SUPPLIED PASSAGE:
==========

For further ideas it would be useful to know in what kind of 
organisation you are working...
how many people and how many machines you are about to take over... (I'd 
assume you don't
have to be SOX-compliant ;-))

 Good luck!

 Thomas

 



   

Steve Barnet wrote:

> Jesús Couto wrote:
>
>> Hi.
>>
>> The subject line sound awful (and its my first post :-/). Basically
>> I'm just asking for advice for the following situation:
>
>
> Welcome to the jungle. :-)
>
> [...]
>
>> I guess people here have found themselves in the same situation... I'm
>> trying to organize my ideas at all levels (technical, practices &
>> procedures, organization, "office politics") about how to get to own
>> the place. So any tip or advice you can come up with is welcome.

==========

GIVEN DATA:
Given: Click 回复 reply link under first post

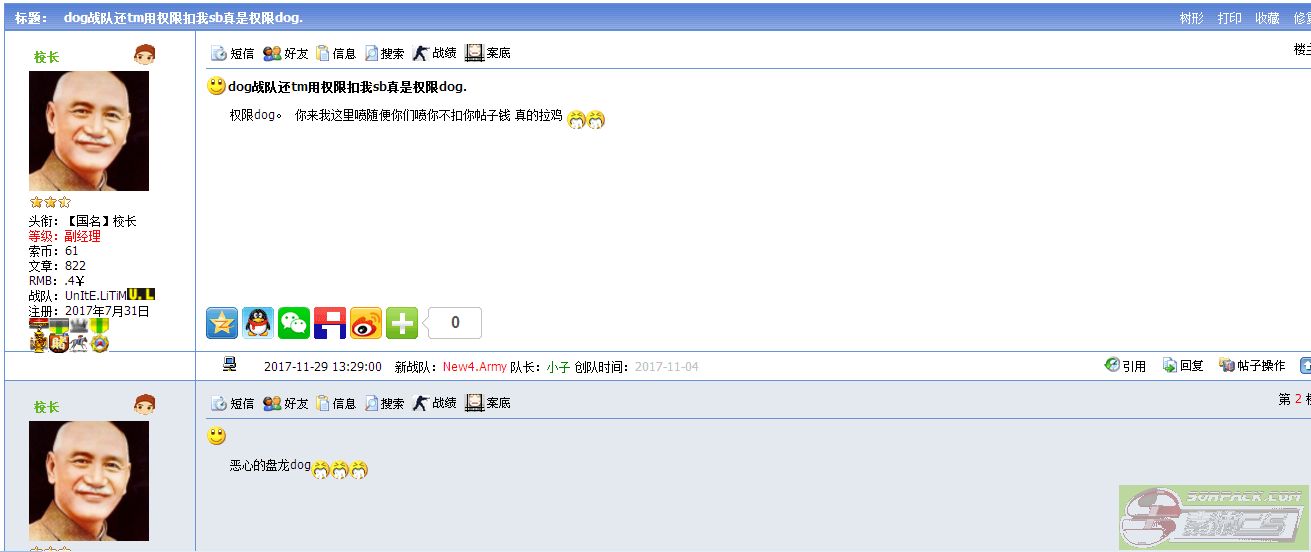Looking at the screenshot, I should (1183, 366).
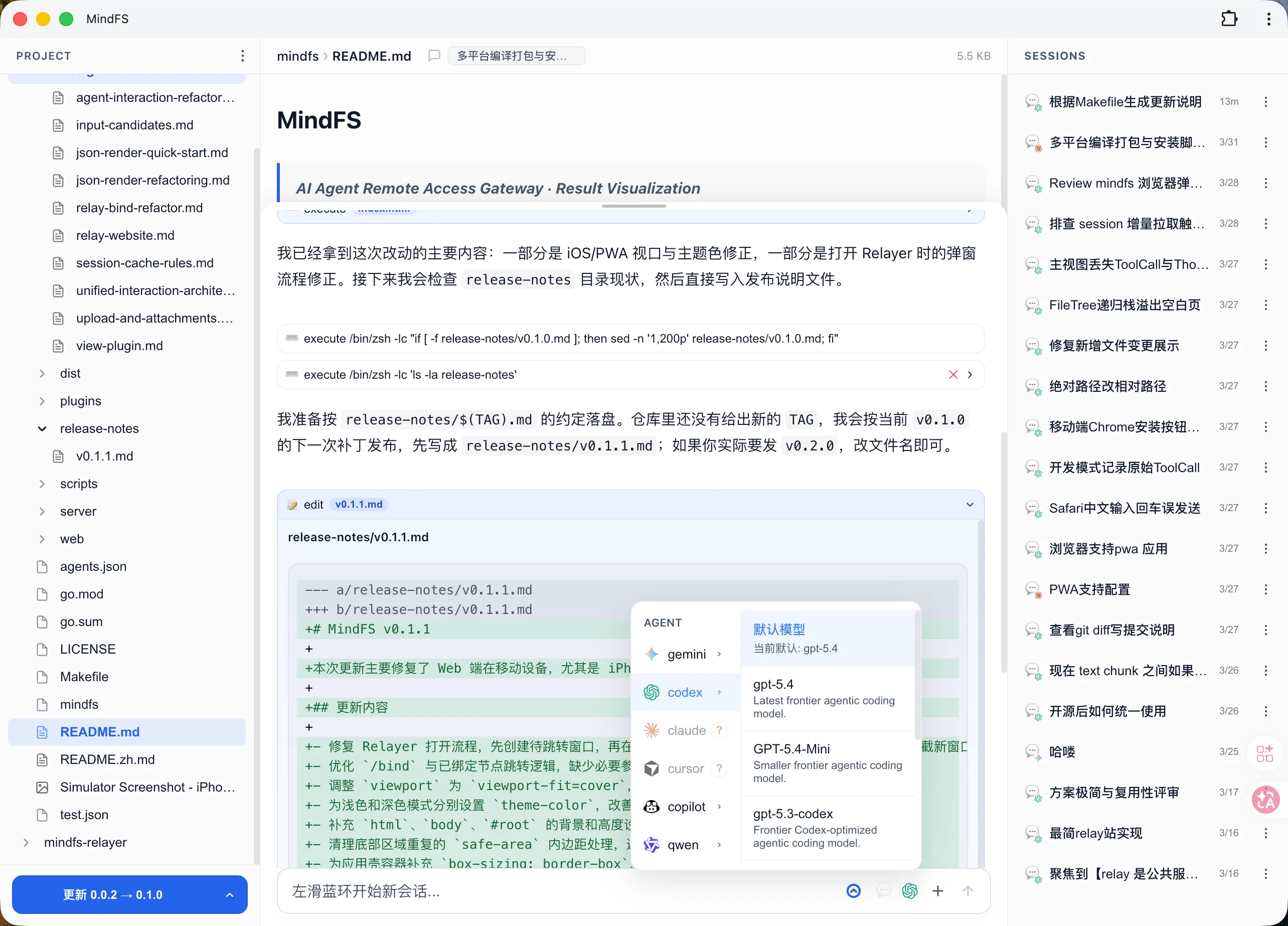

==========

WRITTEN TASKS:
- a) In the email reply, rewrite the part from "For further ideas" to "be SOX-compliant ;-))", replacing "machines" with "servers".
- b) Translate this sentence from the email reply into Spanish: "So any tip or advice you can come up with is welcome."
- c) Resume the email reply about taking over an organization's systems, starting right after its last line.

ANSWERS FOR THE EXERCISE:
- a)
For further ideas it would be useful to know in what kind of 
organisation you are working...
how many people and how many servers you are about to take over... (I'd 
assume you don't
have to be SOX-compliant ;-))

- b) Así que cualquier consejo o sugerencia que se te ocurra es bienvenido.

- c)
>
>
> In the past I've found it helpful to do a couple things:
>
> 1) Start work on a simple network map. It should cover physical
>    and logical components. You might need a couple of documents
>    to cleanly represent the information.
>
> 2) Make a plan. Make your "this is messed up" list, and then
>    make a "how it should be" list. The plan is the how you get
>    yourself from "messed up" to "how it should be." It doesn't
>    have to be fancy, but it should be a list of projects broken
>    down into steps you can cross off as you go along. Doing this
>    helps keep you on course, and gives you a way to keep track
>    of what you've accomplished.
>
> You can organize the plan in whatever way makes sense to you.
> I've found the following to work well for me (in rough order of
> system impact):
>
> Physical
>   Find and label everything - if you can't find it, you can't fix it.
>   Environment issues (power, cooling, noise, physical access, etc)
>   Cabling - bad cables make life miserable
>
> Network
>   Switches/hubs/routers etc
>   DNS
>   IP address management
>
> Application/Service
>   Email, web, etc (organization dependent)
>
> Procedural (How you and the organization work)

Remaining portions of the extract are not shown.